The Arab world has watched with mounting disgust in recent weeks as a wave of civilian hostages — some of them Arabs and Muslims — were slaughtered by masked insurgents in Iraq. This weekend, newspapers and satellite channels were dominated by pictures of bloodied, naked children in southern Russia fleeing armed guerrillas suspected to be Islamic rebels supporting an independent Chechyna.

Many Arabs faced an ever-more-common dilemma: struggling to reconcile their sympathy for a political cause with growing revulsion at the wrath leveled by self-described "holy warriors" against innocents.

Ahmed Bahgat, an Egyptian Islamist and columnist for Egypt's leading pro-government newspaper, Al-Ahram, wrote that the TV and newspaper images "showed Muslims as monsters who are fed by the blood of children and the pain of their families."

In an editorial, the Saudi Arab News condemned the school hostage-takers, "who had put themselves in a position where no one would shed tears when the punishment came.

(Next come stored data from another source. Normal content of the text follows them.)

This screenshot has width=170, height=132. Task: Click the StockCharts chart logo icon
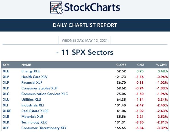pyautogui.click(x=57, y=8)

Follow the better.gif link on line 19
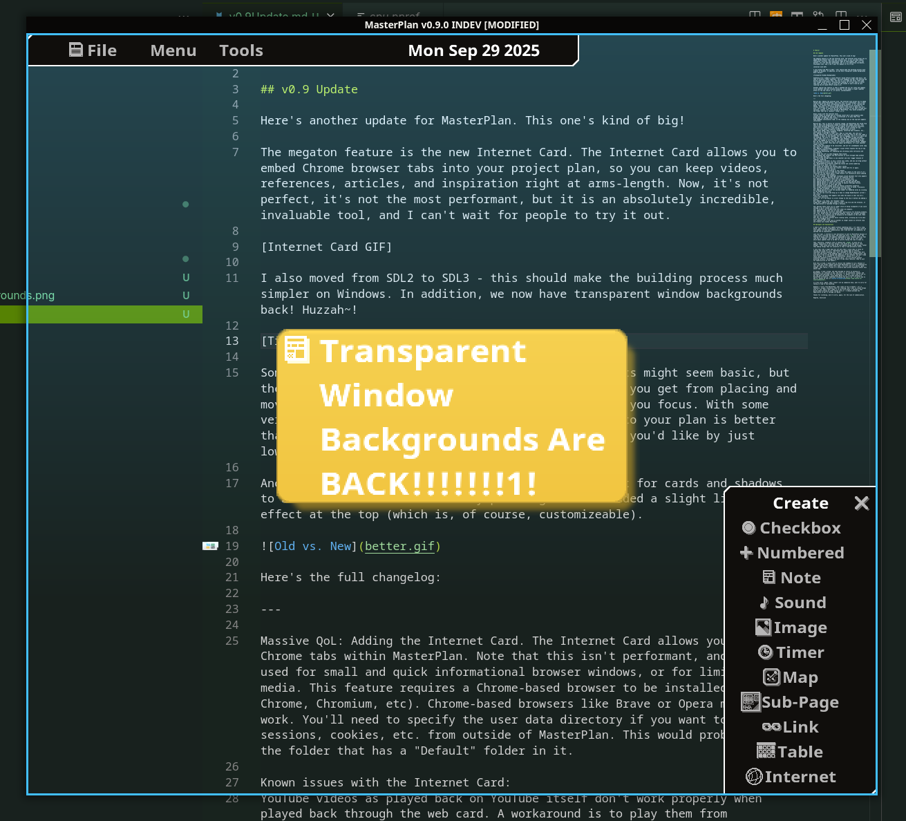tap(399, 546)
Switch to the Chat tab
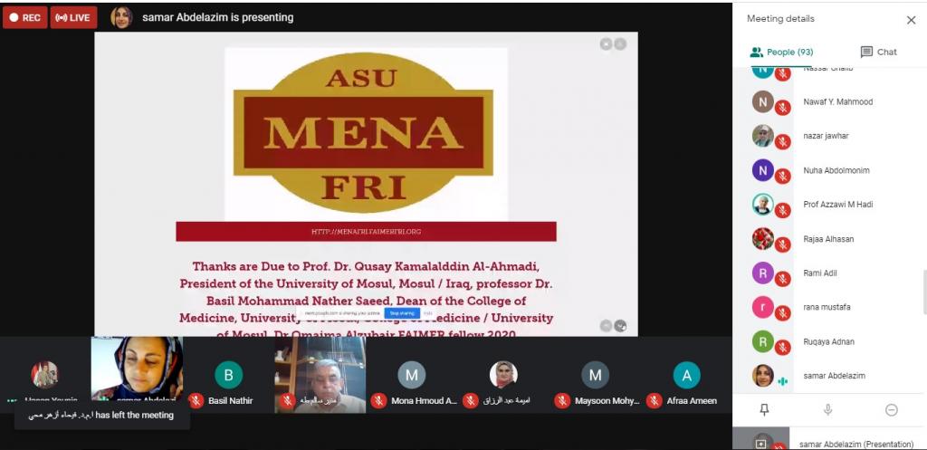 point(878,52)
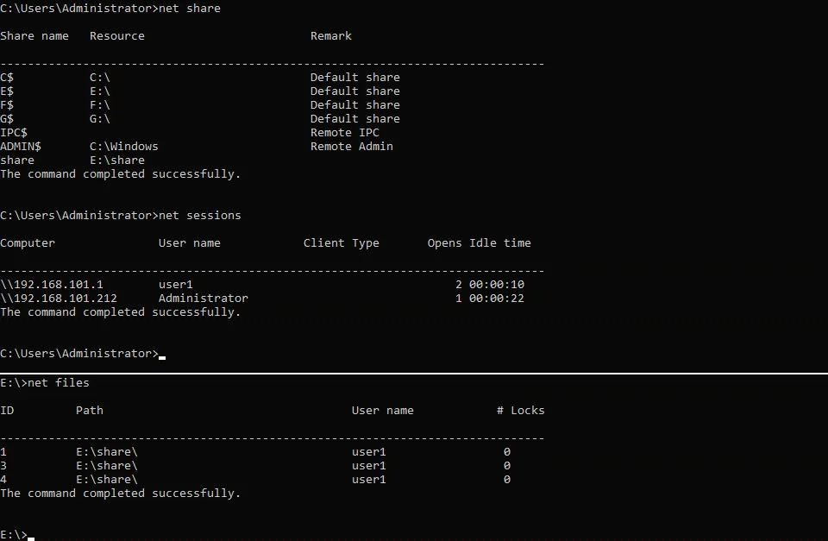Click the "Idle time" column header
Viewport: 828px width, 541px height.
coord(499,243)
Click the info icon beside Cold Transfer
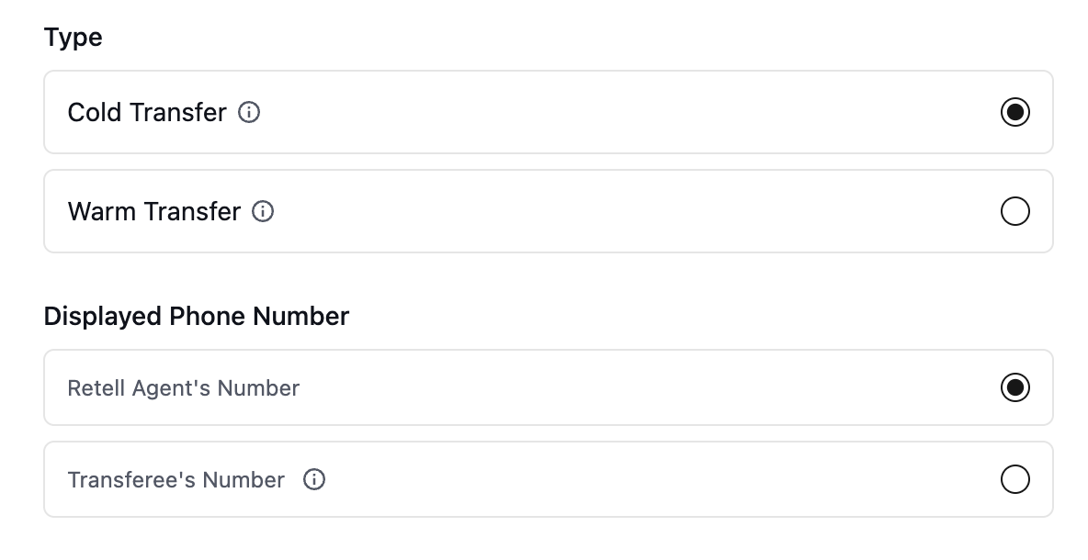1088x560 pixels. (x=249, y=112)
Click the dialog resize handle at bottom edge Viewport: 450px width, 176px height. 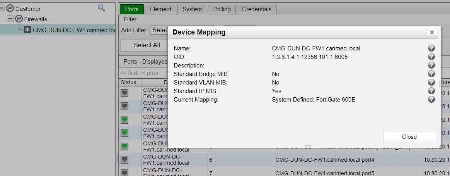308,147
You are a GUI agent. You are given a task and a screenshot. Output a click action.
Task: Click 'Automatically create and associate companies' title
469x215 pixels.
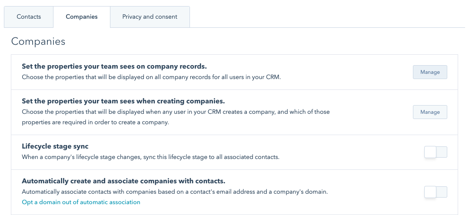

They reached a new low when they chose toddlers as bargaining chips."

Grand Sheik Mohammed Sayed Tantawi, Egypt's highest-ranking cleric, also railed at the attackers.

"What is the guilt of those children? Why should they be responsible for your conflict with the government?" Tantawi said during Friday prayers in the Egyptian town of Benha. "You are taking Islam as a cover and it is a deceptive cover; those who carry out the kidnappings are criminals, not Muslims."

Tantawi's refrain was a familiar one among Muslims who've felt unfairly tarred by the bloodbaths carried out by fellow believers: This wasn't Islam.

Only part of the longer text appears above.